Faulkner’s The Unvanquished

Having grown up in Mississippi, and being a writer, I often feel it is my duty as a Mississippian to like Mississippi writers. Now that we live in Oxford, I feel doubly pressured regarding Mississippi writer William Faulkner.

Truth be told, though, I never really liked him. Well, I didn’t know him, but I never really liked his work–at least not what I was made to read in school. His sentences are so long that they are often hard to follow. I remember being so frustrated about that once in high school that I started paying attention to the sentence length only. I nearly fell over when I found a sentence–a single sentence–that was a page and a half long. A page and a half!

I dare you students to try that in your English classes today!

So, a lot of time as passed since high school and I’ve got a couple’a degrees and I’ve had to choose an area of specialty as time went on. My love for American History (and my near-History degree) led to a pretty easy decision of American Lit., especially Civil War era literature. Heck, my Master’s Thesis was even on Civil War lit. An extension of that finds that I enjoy reading Southern literature, among which Faulkner is considered one of the best.

So, as we prepared to make the move, I realized that even though I was well-read in American Civil War, I had not read Faulkner’s Civil War related stories.

I received The Unvanquished as a Christmas gift. I knew I needed to read it if I planned to attend school at Ole Miss and if I was going to promote myself as a Civil War Lit guy…but I wasn’t real anxious about it.

However, (you felt this coming, didn’t you?) I actually really liked it a lot!

One of the first things that really pulled me into it is that Faulkner isn’t that far removed from the War. He was born a little more than 30 years after the war, slightly longer than I am removed from WW2. He was able to grow up surrounded by Confederate Veterans, much in the way my life has been surrounded by Veterans of WW2.

The Unvanquished is a collection of short stories which trace the war time and post war experiences of the Satoris family, especially of the young son Bayard and his slave friend, Ringo. As I mentioned a while back regarding Twain and Huck Finn, this work is an incredible window into the past, and is incredibly telling about race relations. For instance, Bayard and Ringo (who is only a few months older than Bayard) share pretty much every experience, including being nursed by the same nursemaid.
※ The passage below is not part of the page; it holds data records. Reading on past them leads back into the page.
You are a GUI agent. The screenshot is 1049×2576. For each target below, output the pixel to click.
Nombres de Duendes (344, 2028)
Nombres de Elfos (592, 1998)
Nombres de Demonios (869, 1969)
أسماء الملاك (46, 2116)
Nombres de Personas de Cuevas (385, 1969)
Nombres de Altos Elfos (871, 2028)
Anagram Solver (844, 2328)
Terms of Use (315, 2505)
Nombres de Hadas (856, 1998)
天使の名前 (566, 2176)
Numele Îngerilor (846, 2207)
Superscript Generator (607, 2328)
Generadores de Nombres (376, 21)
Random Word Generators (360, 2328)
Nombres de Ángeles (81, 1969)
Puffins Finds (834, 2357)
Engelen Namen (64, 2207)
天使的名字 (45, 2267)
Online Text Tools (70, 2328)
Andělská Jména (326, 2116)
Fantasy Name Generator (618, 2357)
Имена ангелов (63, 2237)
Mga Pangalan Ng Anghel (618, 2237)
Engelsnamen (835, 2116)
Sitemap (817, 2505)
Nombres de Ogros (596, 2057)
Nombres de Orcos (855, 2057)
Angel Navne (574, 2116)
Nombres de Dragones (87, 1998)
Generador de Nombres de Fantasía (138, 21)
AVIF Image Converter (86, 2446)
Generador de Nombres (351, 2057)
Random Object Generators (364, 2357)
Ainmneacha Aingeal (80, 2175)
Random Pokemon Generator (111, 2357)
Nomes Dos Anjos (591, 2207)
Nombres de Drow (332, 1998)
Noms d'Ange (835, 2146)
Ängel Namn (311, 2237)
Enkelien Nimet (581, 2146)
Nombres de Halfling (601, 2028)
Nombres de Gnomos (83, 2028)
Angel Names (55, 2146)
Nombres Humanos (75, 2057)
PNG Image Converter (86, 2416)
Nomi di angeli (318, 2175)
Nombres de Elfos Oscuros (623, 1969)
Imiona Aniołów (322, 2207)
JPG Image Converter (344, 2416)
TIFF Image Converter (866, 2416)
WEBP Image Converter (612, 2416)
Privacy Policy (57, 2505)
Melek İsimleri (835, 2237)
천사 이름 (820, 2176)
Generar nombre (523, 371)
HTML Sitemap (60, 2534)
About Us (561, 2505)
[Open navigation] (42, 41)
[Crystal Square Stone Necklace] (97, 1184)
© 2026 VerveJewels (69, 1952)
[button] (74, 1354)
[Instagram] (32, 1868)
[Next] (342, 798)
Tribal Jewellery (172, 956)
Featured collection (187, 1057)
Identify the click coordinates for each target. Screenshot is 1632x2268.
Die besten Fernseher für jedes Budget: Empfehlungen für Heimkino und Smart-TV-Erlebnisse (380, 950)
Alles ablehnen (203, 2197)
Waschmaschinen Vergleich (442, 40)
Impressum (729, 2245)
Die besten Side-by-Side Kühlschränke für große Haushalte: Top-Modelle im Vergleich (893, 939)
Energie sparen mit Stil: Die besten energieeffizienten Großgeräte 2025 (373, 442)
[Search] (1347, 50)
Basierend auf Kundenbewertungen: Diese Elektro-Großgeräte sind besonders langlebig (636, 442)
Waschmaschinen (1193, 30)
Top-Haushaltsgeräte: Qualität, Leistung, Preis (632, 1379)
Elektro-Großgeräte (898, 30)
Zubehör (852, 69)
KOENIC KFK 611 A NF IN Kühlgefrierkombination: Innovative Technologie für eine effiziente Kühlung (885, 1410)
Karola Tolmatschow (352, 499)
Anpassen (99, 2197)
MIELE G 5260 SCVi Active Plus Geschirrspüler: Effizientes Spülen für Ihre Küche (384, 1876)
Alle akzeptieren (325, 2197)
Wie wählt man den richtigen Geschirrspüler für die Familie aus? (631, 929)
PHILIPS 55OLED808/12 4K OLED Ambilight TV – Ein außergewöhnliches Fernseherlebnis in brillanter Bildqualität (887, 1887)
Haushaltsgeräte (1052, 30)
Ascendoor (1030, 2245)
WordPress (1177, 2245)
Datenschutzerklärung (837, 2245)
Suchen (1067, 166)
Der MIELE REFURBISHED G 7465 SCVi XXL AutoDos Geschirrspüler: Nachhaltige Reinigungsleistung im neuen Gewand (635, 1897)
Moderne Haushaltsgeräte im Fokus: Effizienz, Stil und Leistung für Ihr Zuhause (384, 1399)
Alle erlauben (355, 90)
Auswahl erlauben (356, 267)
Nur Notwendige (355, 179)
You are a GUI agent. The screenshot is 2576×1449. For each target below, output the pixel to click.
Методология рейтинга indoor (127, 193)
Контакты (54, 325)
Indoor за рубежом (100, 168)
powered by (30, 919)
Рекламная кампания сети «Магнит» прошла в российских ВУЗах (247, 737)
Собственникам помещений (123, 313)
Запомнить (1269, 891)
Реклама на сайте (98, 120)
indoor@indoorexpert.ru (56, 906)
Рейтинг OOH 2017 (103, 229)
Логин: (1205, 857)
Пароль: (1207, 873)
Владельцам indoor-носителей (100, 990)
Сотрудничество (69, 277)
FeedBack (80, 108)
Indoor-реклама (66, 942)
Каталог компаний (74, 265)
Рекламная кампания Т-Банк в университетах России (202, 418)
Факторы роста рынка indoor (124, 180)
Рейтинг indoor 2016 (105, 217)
The Unvanquished follows the Satoris family through the trials of the family during the war, and the hardships that follow during the military occupation that followed. As there are many “historians” today who suggest that “reconstruction” wasn’t that bad, and that Sherman didn’t burn that many houses (This is revisionist history, in case I wasn’t being tongue in cheek enough), and that it was mostly myth, Faulkner’s post-war North Mississippi area paints a picture as we know it to be true: a landscape dotted with piles of ashes where homes once stood, only chimneys remaining.

Yeah, Faulkner’s sentences are still pretty long in this work, but I found myself drawn in pretty easily and noticed less of them. I still had to back up a few times, but overall, this little known and little read Faulkner piece, is–in my opinion–among the best of his works.



Filed under Books/reading

2 responses to “Faulkner’s The Unvanquished

  1. ant'ny

    Hmm. Haven’t read The Unvanquished, although I am a fan of The Sound and the Fury (not bad for a Yankee, eh?). I’ll have to check it out.


  2. William Hill

    I am happy to find some one else who likes Faulkner, who understands the background of the war, who can write well on the subject; who sees ,unlike so many of our brothers, that being a Christian dose not exclude us from reading his work, even though there are those who say that his characters are devoid of morals; and who like me went back to his work latter for reasons other than being made to read the work as a classroom assignment, but learned to lobe the work for what it is and not what some teacher has said it should be , even though I don’t agree that his sentences are too long, in fact there are those who fancy themselves writers who tend to Faulkneresque sentences in order to make ourselves appear literary.